Defendants removed the case to federal court in the District of the District of Columbia on January 17, 2017, and the case was then transferred to the fluoroquinolone multi-district litigation (“MDL”) in the District of Minnesota. (See Docket No. 14.) On July 31, 2020, Generic Defendants filed a Motion for Judgment on the Pleadings pursuant to

Federal Rule of Civil Procedure 12(c), arguing that Akman’s claims based on the Generic Defendants’ alleged failure to update their labels to match the FDA-approved label are preempted by federal law. (Mot. J. Pleadings, Jul. 31, 2020, Docket No. 29.)

On November 4, 2020, the Court granted the Generic Defendants’ first motion for judgment on the pleadings. See In re Fluoroquinolone Prods. Liab. Litig., No. 15-2642, 2020 WL 6489186 (D. Minn. Nov. 4, 2020). Nonetheless, the Court explained that failure- to-update claims are not per se preempted by federal law; rather, such claims may be

viable if a plaintiff alleges that: (1) a generic drug manufacturer failed to update their labels to match an FDA-approved label adopted by brand-name manufacturers; (2) the claim is limited to the inadequacies of the non-updated label compared to the updated label; and (3) the claim is based on state law, such as common law negligence or a statutory duty, that would require generic manufacturers to update their labels irrespective of federal requirements.

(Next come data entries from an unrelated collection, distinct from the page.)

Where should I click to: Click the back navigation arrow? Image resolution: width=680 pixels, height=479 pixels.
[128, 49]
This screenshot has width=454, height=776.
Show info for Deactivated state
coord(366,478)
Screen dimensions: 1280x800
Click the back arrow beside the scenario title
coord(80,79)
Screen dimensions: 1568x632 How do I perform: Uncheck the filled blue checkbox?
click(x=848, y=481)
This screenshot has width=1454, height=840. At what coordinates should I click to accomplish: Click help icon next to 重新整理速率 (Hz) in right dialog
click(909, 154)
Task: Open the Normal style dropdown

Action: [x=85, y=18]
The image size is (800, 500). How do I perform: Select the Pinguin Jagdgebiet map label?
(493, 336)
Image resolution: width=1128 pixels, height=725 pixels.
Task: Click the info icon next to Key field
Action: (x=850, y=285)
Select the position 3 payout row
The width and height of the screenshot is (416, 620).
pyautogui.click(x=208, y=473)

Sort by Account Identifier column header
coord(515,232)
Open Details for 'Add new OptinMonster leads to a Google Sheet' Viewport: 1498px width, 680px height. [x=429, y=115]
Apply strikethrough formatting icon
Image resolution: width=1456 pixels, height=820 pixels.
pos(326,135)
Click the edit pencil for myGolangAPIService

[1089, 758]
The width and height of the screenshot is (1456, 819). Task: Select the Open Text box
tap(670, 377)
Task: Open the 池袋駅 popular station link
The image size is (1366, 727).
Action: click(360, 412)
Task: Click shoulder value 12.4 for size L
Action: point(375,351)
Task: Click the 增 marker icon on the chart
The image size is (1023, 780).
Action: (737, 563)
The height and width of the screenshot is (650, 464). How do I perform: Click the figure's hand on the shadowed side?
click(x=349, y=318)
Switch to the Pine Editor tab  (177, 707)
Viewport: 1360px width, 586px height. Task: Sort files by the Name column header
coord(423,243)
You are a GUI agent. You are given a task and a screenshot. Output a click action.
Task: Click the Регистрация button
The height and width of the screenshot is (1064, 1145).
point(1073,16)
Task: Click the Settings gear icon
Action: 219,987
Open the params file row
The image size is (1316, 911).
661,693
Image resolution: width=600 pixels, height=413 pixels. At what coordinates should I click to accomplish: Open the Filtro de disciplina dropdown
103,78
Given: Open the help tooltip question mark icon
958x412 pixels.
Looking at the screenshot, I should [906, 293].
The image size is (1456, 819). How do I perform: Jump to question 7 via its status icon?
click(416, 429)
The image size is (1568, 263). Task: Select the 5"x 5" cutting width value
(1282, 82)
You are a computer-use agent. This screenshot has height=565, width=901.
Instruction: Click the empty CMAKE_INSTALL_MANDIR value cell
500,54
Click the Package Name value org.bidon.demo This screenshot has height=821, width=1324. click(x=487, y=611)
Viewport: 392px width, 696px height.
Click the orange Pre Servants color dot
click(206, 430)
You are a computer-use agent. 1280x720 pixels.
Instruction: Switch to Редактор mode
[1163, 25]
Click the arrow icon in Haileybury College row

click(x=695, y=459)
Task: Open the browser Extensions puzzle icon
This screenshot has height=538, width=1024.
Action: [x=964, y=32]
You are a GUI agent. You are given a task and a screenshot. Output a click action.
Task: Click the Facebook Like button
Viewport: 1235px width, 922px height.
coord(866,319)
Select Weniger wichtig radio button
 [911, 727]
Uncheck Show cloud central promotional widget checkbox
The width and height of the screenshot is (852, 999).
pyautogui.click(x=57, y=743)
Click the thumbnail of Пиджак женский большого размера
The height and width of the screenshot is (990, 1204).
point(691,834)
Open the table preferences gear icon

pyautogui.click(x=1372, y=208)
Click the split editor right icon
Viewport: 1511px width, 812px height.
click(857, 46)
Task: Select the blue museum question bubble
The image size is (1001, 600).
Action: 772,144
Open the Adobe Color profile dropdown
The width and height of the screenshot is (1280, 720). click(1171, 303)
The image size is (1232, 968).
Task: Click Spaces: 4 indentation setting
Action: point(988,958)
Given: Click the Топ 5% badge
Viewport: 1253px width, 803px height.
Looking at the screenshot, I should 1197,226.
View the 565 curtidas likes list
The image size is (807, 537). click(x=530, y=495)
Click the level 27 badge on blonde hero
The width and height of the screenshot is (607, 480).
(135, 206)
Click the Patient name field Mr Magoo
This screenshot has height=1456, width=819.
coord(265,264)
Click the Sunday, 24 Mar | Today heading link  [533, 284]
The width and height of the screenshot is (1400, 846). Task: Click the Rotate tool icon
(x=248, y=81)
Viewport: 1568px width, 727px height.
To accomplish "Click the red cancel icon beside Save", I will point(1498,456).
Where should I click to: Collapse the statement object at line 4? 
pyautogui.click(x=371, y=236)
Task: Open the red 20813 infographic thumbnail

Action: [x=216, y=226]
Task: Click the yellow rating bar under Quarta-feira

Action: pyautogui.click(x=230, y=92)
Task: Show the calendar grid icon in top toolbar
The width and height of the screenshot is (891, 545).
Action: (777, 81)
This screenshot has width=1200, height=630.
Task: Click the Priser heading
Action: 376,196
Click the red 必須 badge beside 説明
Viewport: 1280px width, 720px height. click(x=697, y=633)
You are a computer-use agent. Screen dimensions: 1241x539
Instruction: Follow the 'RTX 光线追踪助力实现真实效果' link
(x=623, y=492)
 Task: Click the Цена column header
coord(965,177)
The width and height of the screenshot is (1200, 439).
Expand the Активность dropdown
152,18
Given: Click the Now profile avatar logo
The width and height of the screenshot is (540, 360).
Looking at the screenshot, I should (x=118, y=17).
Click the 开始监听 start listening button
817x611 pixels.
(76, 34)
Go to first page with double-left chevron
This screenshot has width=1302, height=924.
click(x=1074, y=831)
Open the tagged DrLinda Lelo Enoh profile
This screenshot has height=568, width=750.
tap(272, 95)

Id. at *4. The Court found that Akman’s Initial Complaint did not satisfy the requirements because her allegations were not limited to the inadequacies of the drug label from the failure to update, did not tie alleged liability to any specific requirements under D.C. law, and the allegations were too interwoven with traditional failure to warn claims. Id. at *5. Yet because the Court found that there was a possible path around preemption and the

Court had not previously analyzed the preemption question, the Court granted leave to amend. Id. Akman filed an amended complaint on December 3, 2020, in response to which Generic Defendants filed answers on December 16, 2020. (Teva Ans., Dec. 16, 2020,

Docket No. 43; Cobalt Labs. Ans. Dec. 16, 2020, Docket No. 44.) On December 30, 2020, Generic Defendants filed a second Motion for Judgment on the Pleadings, asserting that Akman’s amended complaint still fails to state a claim based on the parameters set forth

in the Court’s November 4, 2020 Order. (2nd Mot. J. Pleadings, Dec. 30, 2020, Docket No. 46.)

DISCUSSION I. STANDARD OF REVIEW

Judgment on the pleadings pursuant to Federal Rule of Civil Procedure 12(c) is “appropriate where no material issue of fact remains to be resolved and the movant is entitled to judgment as a matter of law.” Faibisch v. Univ. of Minn., 304 F.3d 797, 803 (8th Cir. 2002). When evaluating the merits of a motion for judgment on the pleadings, the

district court applies the same standard that applies to a motion to dismiss. See Fed. R. Civ. P.